Is it possible to use freecomment and comment side by side? I haven’t (knowingly) seen an example of this or read docs on it, but it seems like it would be nice to have the ability to rate posts and whatnot - if you were logged in - but still post, shall we say, lesser comments if you weren’t. Am I missing something totally, or…?

Stanislaus Madueke
July 24, 2007
#

Hi James,

In the sidebar where you display stuff about this post, it says “68 comments” - I can only count about 12. I’m thinking maybe the difference is the un-moderated comments with “is_public = False”. Was that intentional, or did you forget to use the {% get_public_xx_count %} tags from comment utils?

Speaking of comment utils, I’m stuck with some error, trying to use it in an app (using the 0.96 release of django). I recall reading somewhere that most (all?) of your apps are written to work with the SVN release of django…can’t seem to find that link now :( If that’s the case, I won’t trouble you any further - I know I could add the functionality I need myself; it’s just…it would’ve been so freaking cool if comment_utils just worked…

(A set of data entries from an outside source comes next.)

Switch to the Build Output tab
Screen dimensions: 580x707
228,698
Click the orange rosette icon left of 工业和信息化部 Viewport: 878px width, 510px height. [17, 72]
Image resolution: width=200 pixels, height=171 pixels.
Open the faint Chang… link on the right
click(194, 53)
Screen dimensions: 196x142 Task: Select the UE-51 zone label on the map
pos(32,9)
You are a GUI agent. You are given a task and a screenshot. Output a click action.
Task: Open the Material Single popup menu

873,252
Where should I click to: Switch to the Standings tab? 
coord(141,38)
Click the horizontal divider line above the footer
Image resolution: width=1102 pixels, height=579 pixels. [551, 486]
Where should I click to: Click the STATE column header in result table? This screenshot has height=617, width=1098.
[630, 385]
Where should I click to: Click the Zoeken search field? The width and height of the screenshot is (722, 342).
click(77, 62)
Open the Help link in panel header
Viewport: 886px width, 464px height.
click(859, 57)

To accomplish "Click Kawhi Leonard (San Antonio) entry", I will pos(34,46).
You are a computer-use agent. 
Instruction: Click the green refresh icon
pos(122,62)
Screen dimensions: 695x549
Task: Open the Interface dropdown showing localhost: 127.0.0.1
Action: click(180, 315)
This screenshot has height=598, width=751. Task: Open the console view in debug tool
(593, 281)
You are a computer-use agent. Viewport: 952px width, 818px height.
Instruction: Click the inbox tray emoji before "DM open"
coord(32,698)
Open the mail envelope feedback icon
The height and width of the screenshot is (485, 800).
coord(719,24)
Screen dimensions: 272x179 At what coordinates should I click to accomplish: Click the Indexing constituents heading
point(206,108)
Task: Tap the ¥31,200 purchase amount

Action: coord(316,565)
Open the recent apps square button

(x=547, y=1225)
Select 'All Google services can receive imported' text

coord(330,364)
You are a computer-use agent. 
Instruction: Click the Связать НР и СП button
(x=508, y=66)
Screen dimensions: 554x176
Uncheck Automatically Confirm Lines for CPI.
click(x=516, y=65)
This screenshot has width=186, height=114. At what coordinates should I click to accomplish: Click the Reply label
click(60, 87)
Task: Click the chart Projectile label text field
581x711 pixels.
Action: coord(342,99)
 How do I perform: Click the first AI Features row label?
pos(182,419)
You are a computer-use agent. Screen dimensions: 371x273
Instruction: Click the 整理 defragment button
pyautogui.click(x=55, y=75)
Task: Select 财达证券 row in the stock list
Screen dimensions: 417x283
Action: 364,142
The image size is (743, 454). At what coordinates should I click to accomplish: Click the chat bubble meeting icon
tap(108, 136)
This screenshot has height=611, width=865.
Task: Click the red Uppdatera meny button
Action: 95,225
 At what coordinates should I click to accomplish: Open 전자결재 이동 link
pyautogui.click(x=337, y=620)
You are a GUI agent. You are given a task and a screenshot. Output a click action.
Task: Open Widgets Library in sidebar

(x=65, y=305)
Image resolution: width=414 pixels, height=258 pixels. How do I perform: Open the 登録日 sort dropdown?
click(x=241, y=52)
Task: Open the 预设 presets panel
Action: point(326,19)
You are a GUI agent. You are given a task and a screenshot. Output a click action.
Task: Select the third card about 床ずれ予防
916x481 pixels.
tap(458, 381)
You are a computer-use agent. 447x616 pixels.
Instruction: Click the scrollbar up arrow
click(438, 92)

Oh, I almost forgot. Here’s the error::

Request Method: GET 
Request URL: http://localhost:8000/admin/ 
Exception Type: AlreadyModerated 
Exception Value: The model ‘post’ is already being moderated 
Exception Location: ..\comment_utils\moderation.py in register, line 376

Here’s my CommentModerator subclass::

class PostModerator(CommentModerator):
    ”’Defines comment moderation options for blog posts”’
    auto_close_field = ‘created_date’
    close_after = 30
    enable_field = ‘enable_comments’
    email_notification = True

    def email(self, comment, content_object):
        ”’
        Override base method so we send mail to post author _rather_ than site admins.
        Only send mail if author elected to receive it (i.e. “receive_comment_notification“ is True).
        ”’
        if self.email_notification and content_object.receive_comment_notification:
            recipients = [content_object.author.email]
            t = get_template(‘comments/comment_notification.txt’)
            c = Context({
                ‘comment’: comment,
                ‘content_object’: content_object
            })
            subject = ‘New comment posted on “%s”’ % content_object
            message = t.render(c)
            send_mail(subject, message, settings.DEFAULT_FROM_EMAIL, recipients, fail_silently=True)

And the registration line::

moderator.register(Post, PostModerator)

The model being moderated (Post) belongs to a blog application. That’s pretty much it…nothing fancy.

Thanks for a great site btw - you’ve certainly been mostly responsible for turning me from django newbie to power user, in such a short time - rock on!